Another challenge was making money with a business model based on the XML open standard that Bowstreet championed.  X  Since any vendor could implement XML solutions, Bowstreet had to out-execute all of them in creating interoperability tools.  This approach requires heavy lifting, with significant upfront investment and lots of arms and legs to make things happen.   At its peak, the company had 350 employees.

There wasn’t much of a stand-alone market for Bowtstreet’s developer tools but these tools did make it easier to turn an application server into an information portal.  It was no surprise when IBM acquired Bowstreet and bundled its tools with the IBM Websphere application server.

The Five Barriers to Growth

Like Groove Networks and Bowstreet, every company has its unique challenges.  However, these barriers to growth generally fall into five categories:

  • Market:  There’s no market, the market is too early or the market is too small.
  • Business Model:  Pricing, margins and operating costs are such that the business won’t scale to profitability.
  • Team:  The business outgrows the leadership team.
  • Capital:  The company is unable to attract growth capital and assemble a growth stage board.

Overcoming these barriers is the subject of another blog.

Follow Dave on Twitter: @WDavidPower


2 Comments leave one →
  1. July 25, 2011 10:00 am

    Interesting topic and comparison — sorry I missed it back when you published. Having been fairly deeply involved in both Lotus Notes (progenitor of Groove) and Bowstreet (CMO during their hypergrowth phase) I’m naturally keen.

    You do miss one key point: Bowstreet “founders,” including Moss but also Bob Crowley (now of Mustang Ventures) and Jack Serfass (a restaurateur in Florida) set a goal for the company which ultimately limited their decision-making ability.
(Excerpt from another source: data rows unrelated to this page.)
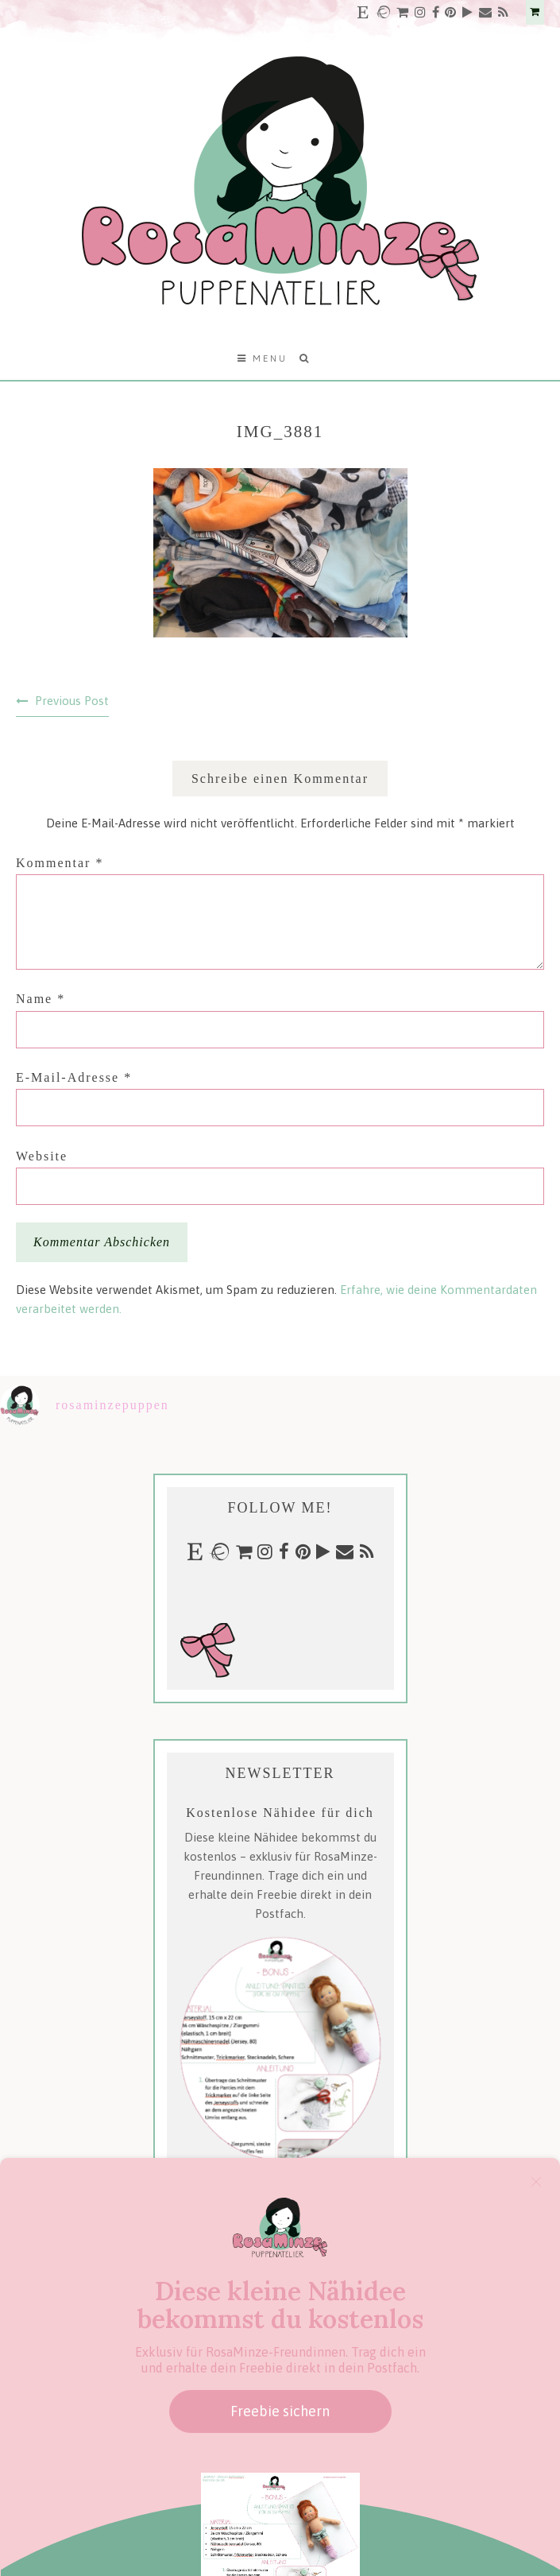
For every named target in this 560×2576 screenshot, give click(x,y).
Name (40, 998)
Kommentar (59, 863)
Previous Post (72, 700)
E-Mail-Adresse (74, 1077)
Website (42, 1156)
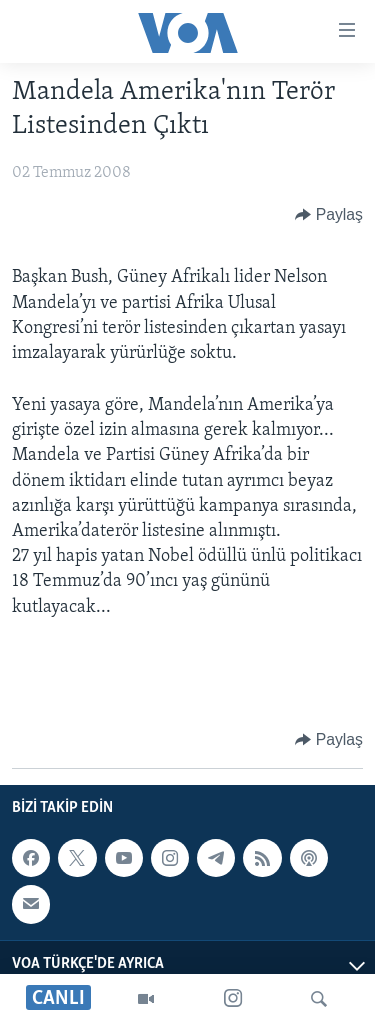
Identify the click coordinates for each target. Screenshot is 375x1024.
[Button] (329, 215)
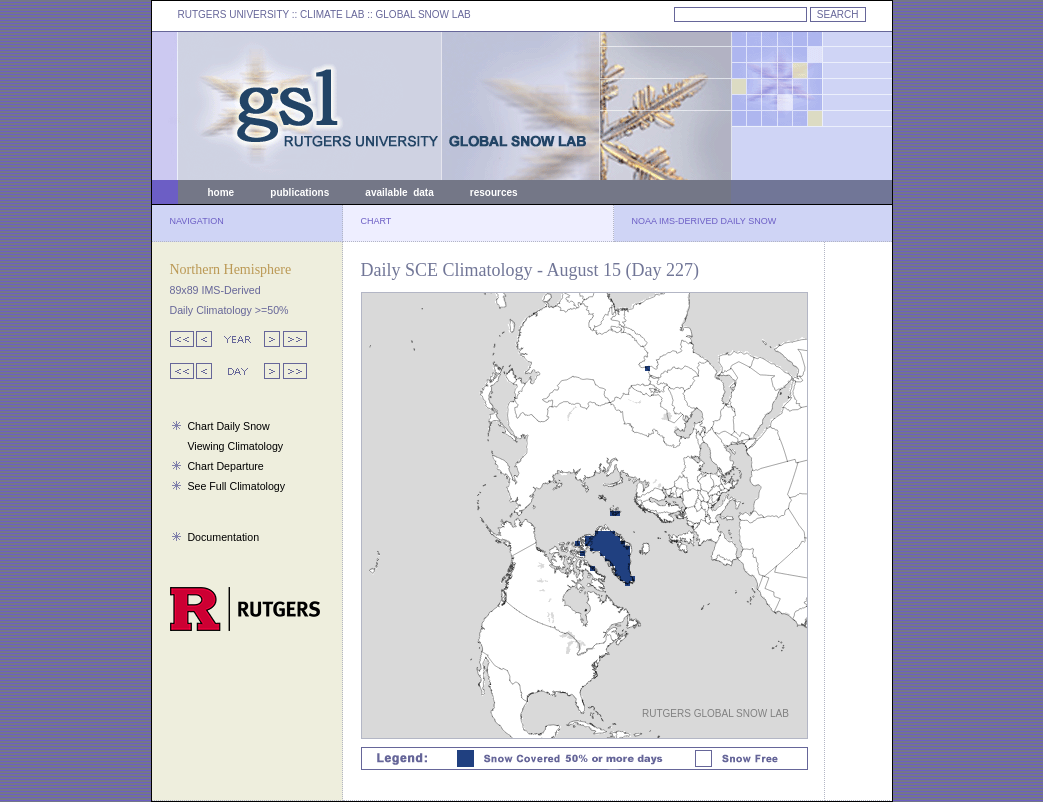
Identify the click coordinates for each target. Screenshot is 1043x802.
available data (399, 192)
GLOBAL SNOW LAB (423, 14)
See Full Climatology (236, 486)
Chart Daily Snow (228, 426)
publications (299, 192)
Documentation (223, 537)
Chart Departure (225, 466)
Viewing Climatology (235, 446)
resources (494, 192)
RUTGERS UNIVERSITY (234, 14)
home (221, 192)
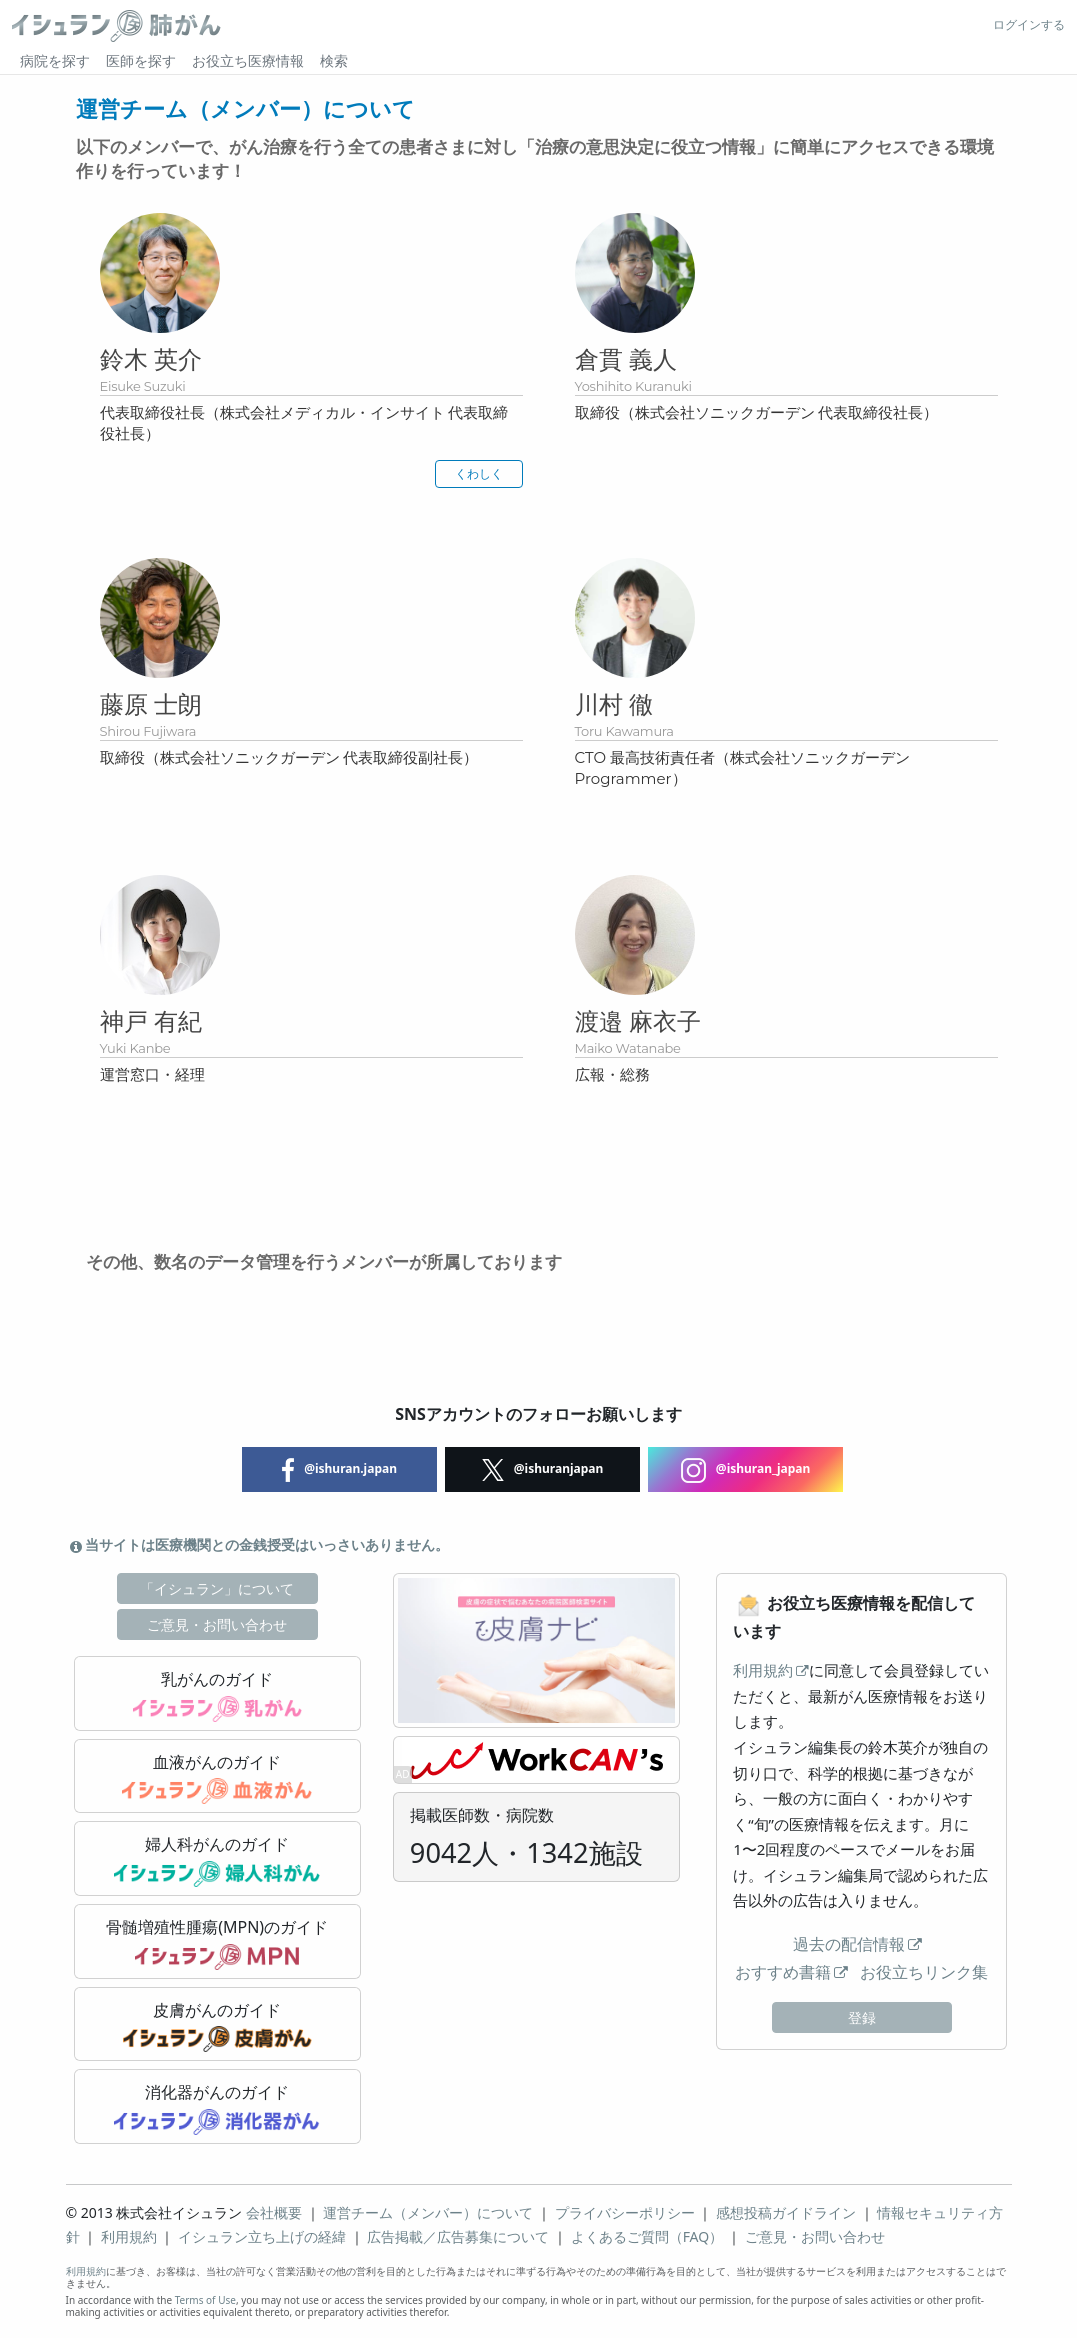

In their tulip-fueled zeal to create a dominant player in the software industry, they completely lost sight of reality. They actually set out to create an “East coast software company that would balance Microsoft’s dominance on the West coast.”

    When their CMO (you figure it out) saw the bubble burst, the pipeline evaporate in 45 days, and suggest we trim our ambitions a tad… let’s just say that met with blank stares and a new search for marketing leadership.

    Groove was ambitious, certainly — Ray had made many many millions in the strange but lucrative deal he cut with Lotus for Notes. But he was far more prudent in publicly expressing his goals.

    Thanks for the memories!!

  2. Megatron permalink
    March 13, 2012 4:13 pm

    So, the Bowstreet CMO who spent obscene amounts of money on double page fold out ads in the WSJ, Business Week and other expensive media and threw a $2M launch party in San Fran plays Monday morning quarterback as to why the company failed. Isn’t a CMO supposed to explain cohesively to the market what is being offered, the value proposition and why the customer should care? Maybe he should have spent less time messing around with his subordinates and more time studying the market. The company actually did sell $46M in software in 1999-2000 due to an amazing salesforce of ex-Tivoli people who could literally sell freezers and ice cubes to Eskimos. Were other senior managers responsible? Absolutely. So was the board.

    Ultimately, Bowstreet succumbed to a systemic failure to admit what it really created… an application servers. Larger players like BEA, IBM, Oracle, Sun, ATG, and others made Bowstreet irrelevant. The real crime is how the re-capitalization process ‘cancelled’ certain key executives’ stock options and refunded their money while others, who dug deep to invest lost it all.